Elagolix/estradiol/norethisterone acetate, sold under the brand name Oriahnn among others, is a fixed-dose combination medication used to treat heavy menstrual bleeding associated with uterine leiomyomas (fibroids) in premenopausal women. It contains elagolix, a gonadotropin-releasing hormone (GnRH) receptor antagonist, estradiol, an estrogen, and norethisterone acetate, a progestin. It is taken by mouth. Oriahnn is co-packaged as a combination of elagolix/estradiol/norethisterone acetate capsules with elagolix capsules.

The most common side effects include hot flushes (sudden feelings of warmth), headache, fatigue and irregular vaginal bleeding.

== Medical uses ==
Fibroids are benign (non-cancerous) muscle tumors of the uterus that can cause heavy menstrual bleeding, pain, bowel or bladder problems and infertility. Some women may not experience any symptoms, but many do, including heavy bleeding with periods. Fibroids can occur at any age but are most common in women 35 to 49 years of age. They typically resolve after menopause but are a leading reason for hysterectomy (surgical removal of the uterus) in the United States when they cause severe symptoms.

Elagolix/estradiol/norethisterone acetate is indicated for the management of heavy menstrual bleeding associated with uterine leiomyomas (fibroids) in premenopausal women.

== Adverse effects ==
Elagolix/estradiol/norethisterone acetate may cause bone loss over time, and the loss in some women may not be completely recovered after stopping treatment. Because bone loss may increase the risk for fractures, women should not take elagolix/estradiol/norethisterone acetate for more than 24 months.

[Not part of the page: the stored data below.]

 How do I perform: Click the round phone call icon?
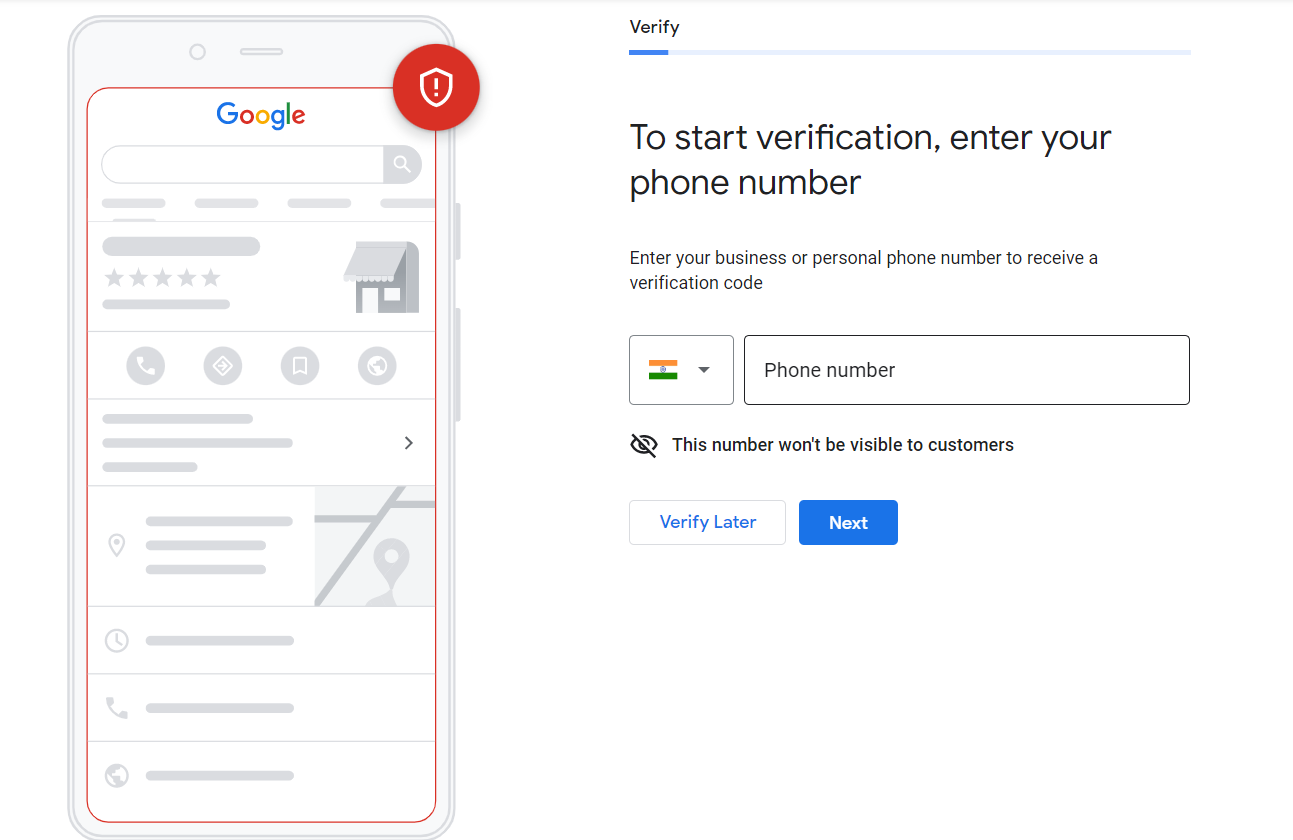click(x=146, y=366)
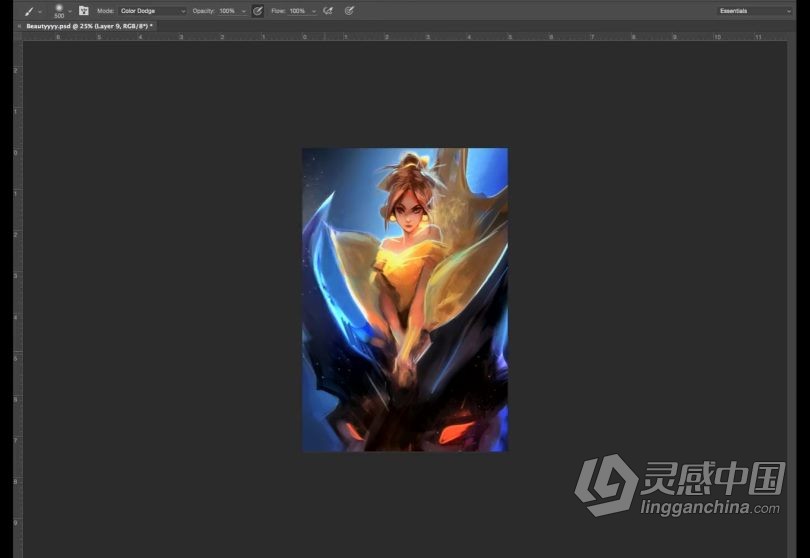
Task: Enable airbrush-style build-up
Action: (x=328, y=11)
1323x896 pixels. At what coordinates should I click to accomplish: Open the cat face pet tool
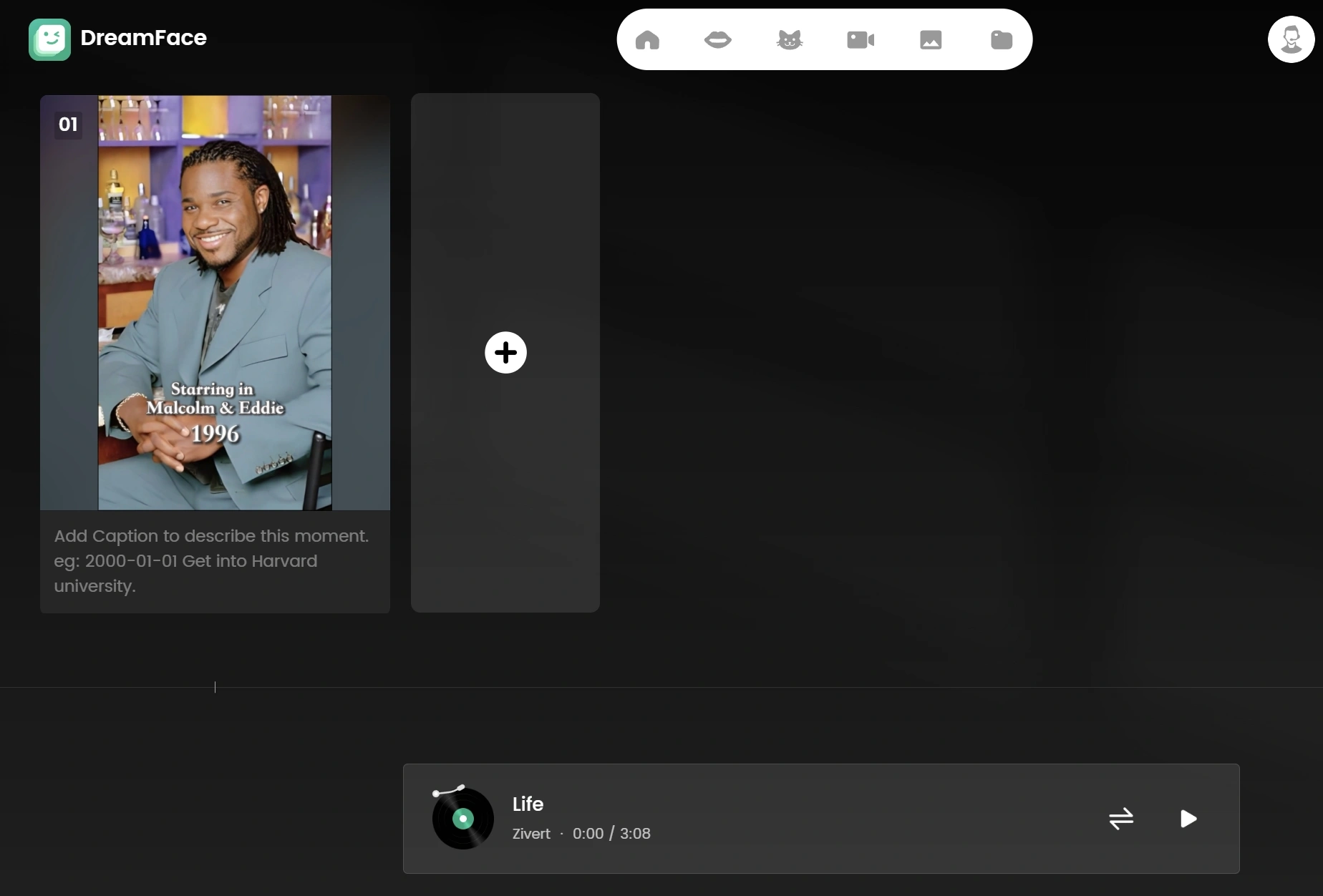(789, 40)
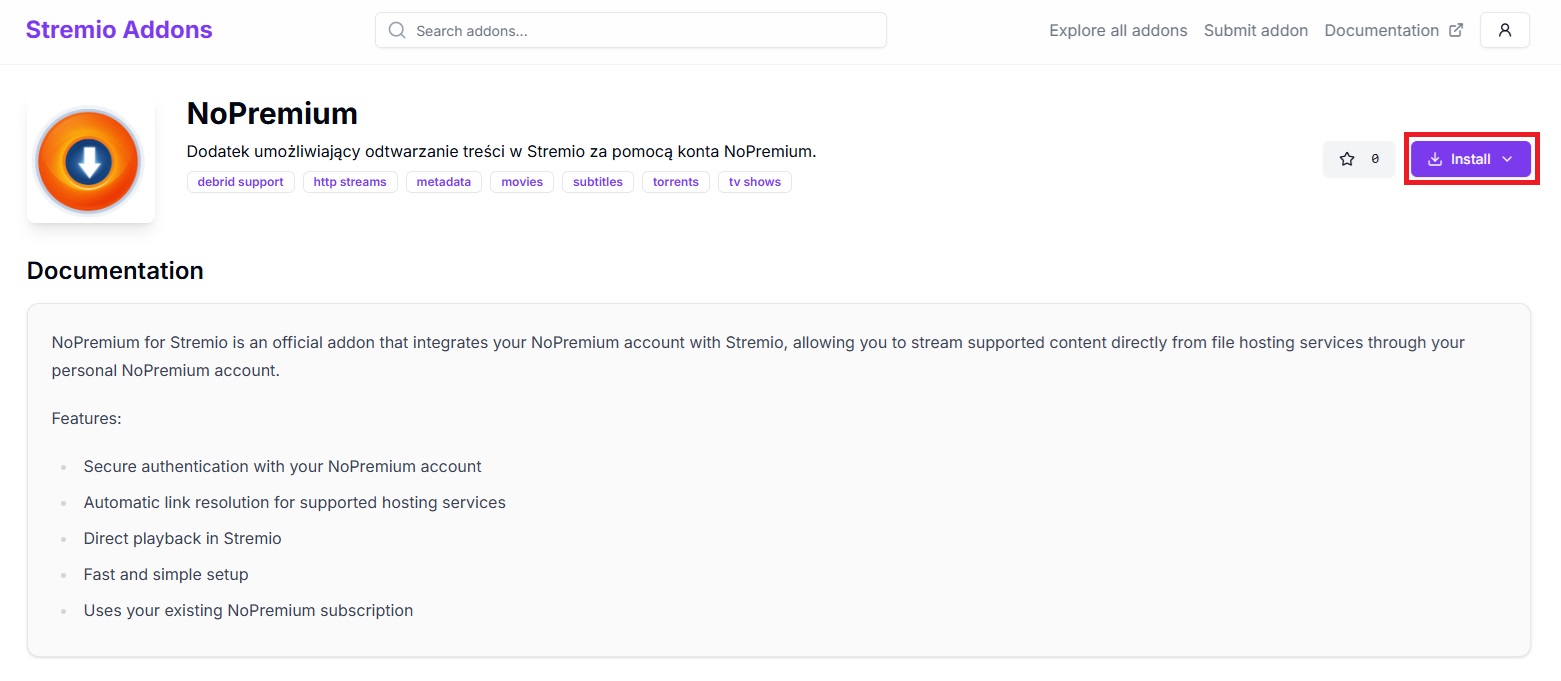Click the magnifier icon in search bar
Viewport: 1561px width, 681px height.
point(397,30)
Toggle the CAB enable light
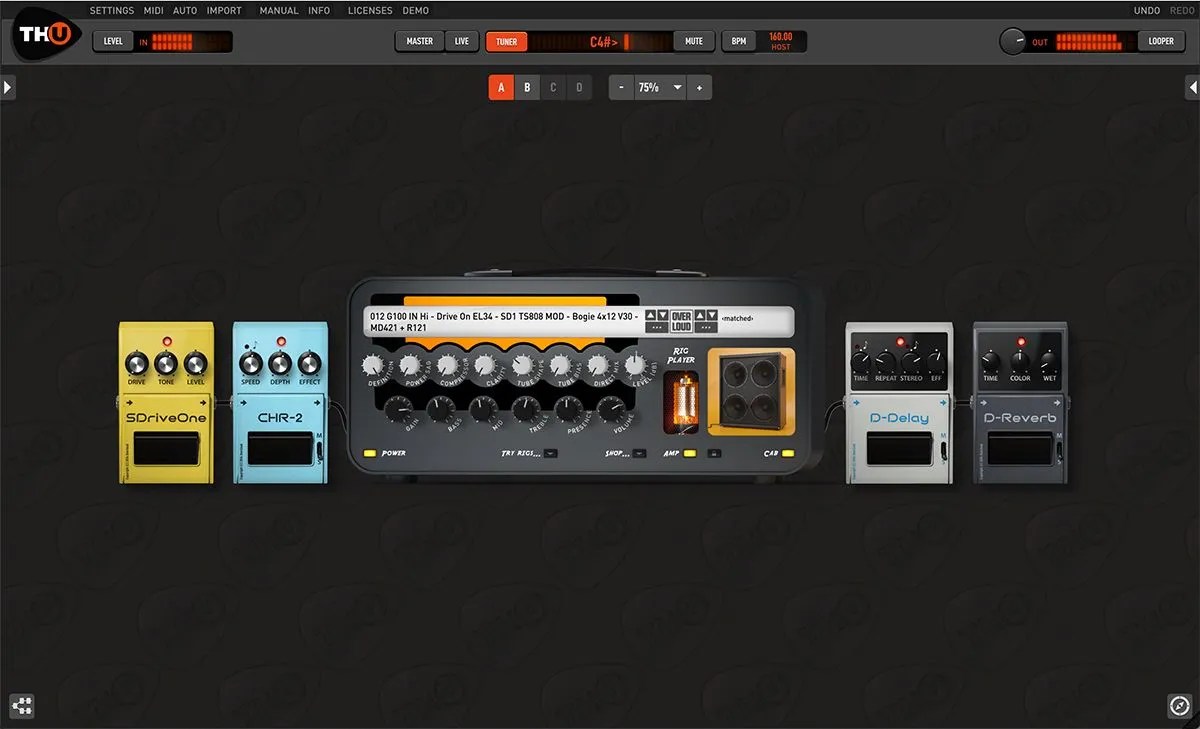Viewport: 1200px width, 729px height. click(788, 453)
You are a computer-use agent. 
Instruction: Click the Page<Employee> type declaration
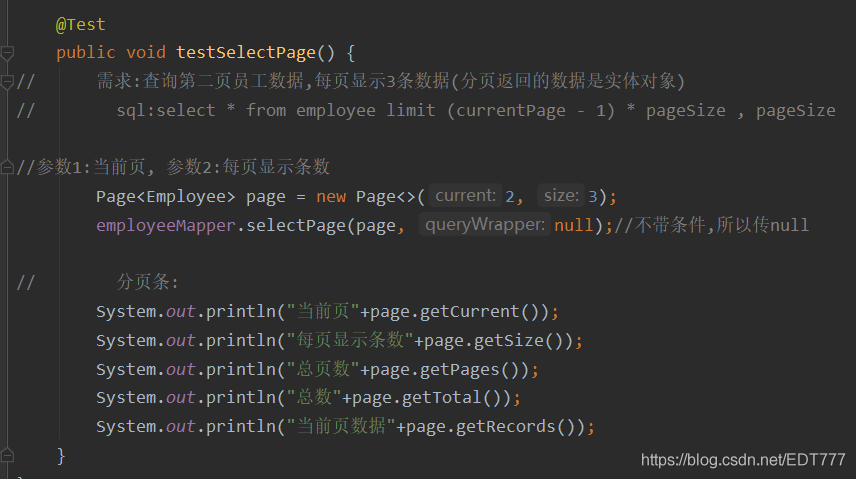tap(165, 196)
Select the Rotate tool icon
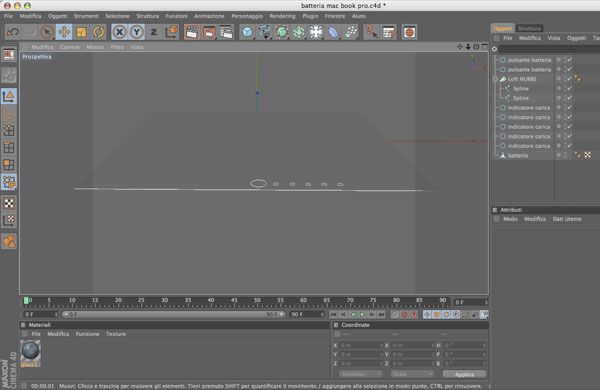The width and height of the screenshot is (600, 390). pos(99,32)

The drug label for the combination includes a boxed warning about the risk of vascular events (strokes) and thrombotic or thromboembolic disorders (blood clots), especially in women at increased risk for these events.

== History ==
Elagolix/estradiol/norethisterone acetate was approved for medical use in the United States in May 2020.

The efficacy of elagolix/estradiol/norethisterone acetate was established in two clinical trials in which a total of 591 premenopausal women with heavy menstrual bleeding received the drug or placebo for six months. Heavy menstrual bleeding at baseline was defined as having at least two menstrual cycles with greater than 80 mL (about a third of a cup) of menstrual blood loss (MBL). The primary endpoint was the proportion of women who achieved MBL volume less than 80 mL at the final month and 50% or greater reduction in MBL volume from the start of the study (baseline) to the final month. In the first study, 68.5% of participants who received elagolix/estradiol/norethisterone acetate achieved this endpoint (compared to 8.7% of participants who received placebo). In the second study, 76.5% of participants who received elagolix/estradiol/norethisterone acetate achieved this endpoint (compared to 10.5% of participants who received placebo).

The approval of Oriahnn was granted to AbbVie Inc.